In summary, to our knowledge, this is the first study to investigate the association between various laxative types with objective (polysomnography-derived) sleep parameters. We demonstrate that laxative use was associated with worse sleep continuity, and this was also observed in the stool softener and stimulant laxative subtypes in middle-aged/elderly patients. Additionally, we demonstrate that patients using laxatives (all types) and stimulant laxatives were at greater odds of reporting insomnia symptoms. The results of this study, using laxative use as a surrogate for constipation, support previous findings on the relationship between constipation and poor sleep continuity and an association with insomnia. The findings of this study support the need for physicians to recognize the potential for poor sleep continuity in patients with chronic constipation and facilitate the reduction of poor sleep outcomes through appropriate management.
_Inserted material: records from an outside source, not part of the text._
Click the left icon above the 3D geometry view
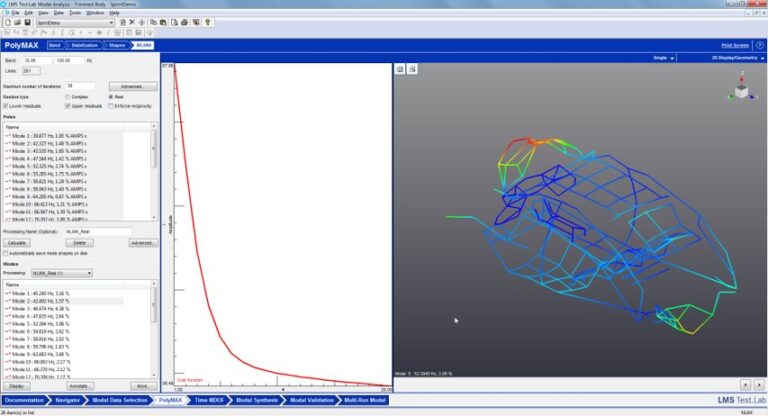 [400, 69]
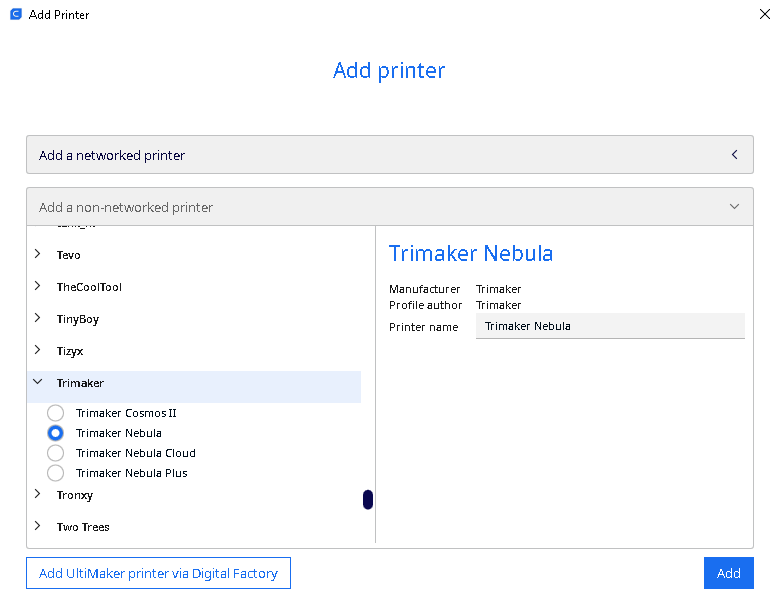The image size is (779, 615).
Task: Close the Add Printer dialog window
Action: pyautogui.click(x=765, y=15)
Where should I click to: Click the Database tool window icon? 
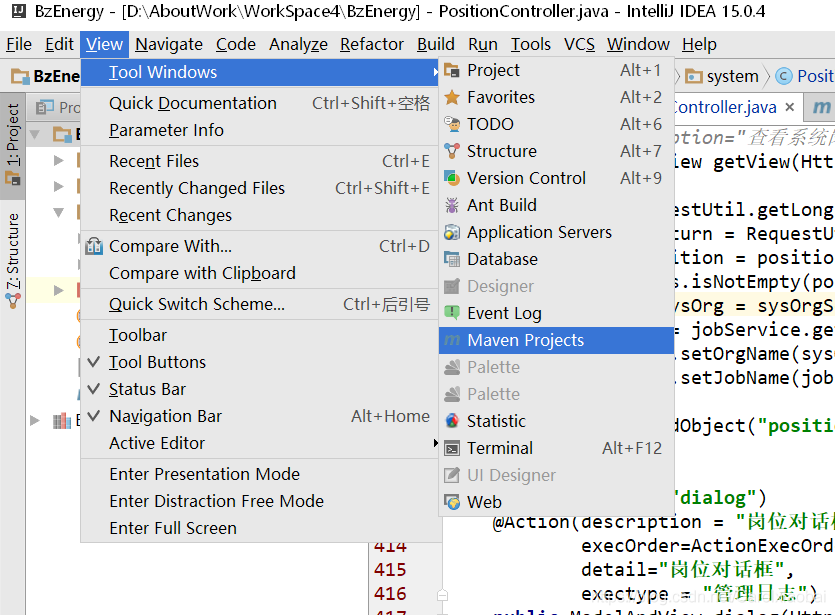[451, 260]
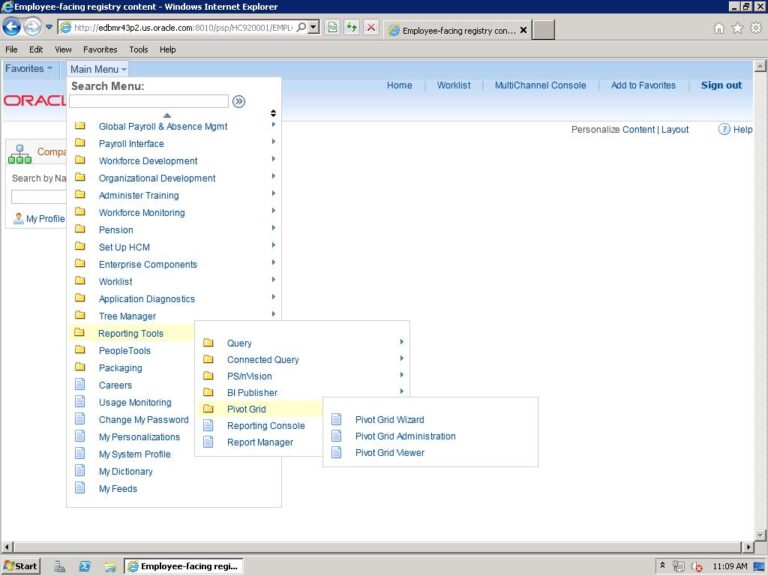This screenshot has width=768, height=576.
Task: Select Report Manager from Reporting Tools
Action: click(260, 442)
As our study was cross-sectional, we recommend that future studies adopt a prospective study design to investigate how treatment of constipation impacts PSG-derived markers of sleep.
Supplementary Material
To view supplementary material for this article, please visit http://doi.org/10.1017/cjn.2022.264.
Acknowledgments
The authors thank the sleep technologists of the Sunnybrook Health Sciences Centre sleep laboratory for their scoring of the polysomnograms and the support received from the Mahaffy Family Research Fund.
Funding
Dr Boulos’s research program received support from the Mahaffy Family Research Fund.
Disclosures
YSC and BJM have no relationships/activities/interests to disclose. MIB would like to disclose support from the Mahaffy Family Research Fund, Slamen-Fast New Initiatives in Neurology Award from the University of Toronto, Education Research and Scholarship Grant from the Sunnybrook Education Advisory Council and Education Research Unity, Canadian Institutes of Health Research, Innovation Fund from the Alternative Funding Plan from the Academic Health Sciences Centres of Ontario, and the Catalyst Grant from the Canadian Partnership for Stroke Recovery to support MIB’s research program. MIB also discloses support from Jazz Pharmaceuticals for speaker fees and Paladin Labs in honoraria for serving on the scientific advisory committee and speaker fees. MIB also discloses in-kind support (medical equipment) from Braebon Medical Corporation and Interaxon for MIB’s research program.
Statement of authorship
YSC played a major role in the acquisition of data, interpreted the data, and drafted and revised the manuscript for intellectual content. BJM handled design and conceptualization of study and revised the manuscript for intellectual content. MIB handled design and conceptualization of study, interpreted the data, drafted and revised the manuscript for intellectual content, and had supervision of the overall coordination of study.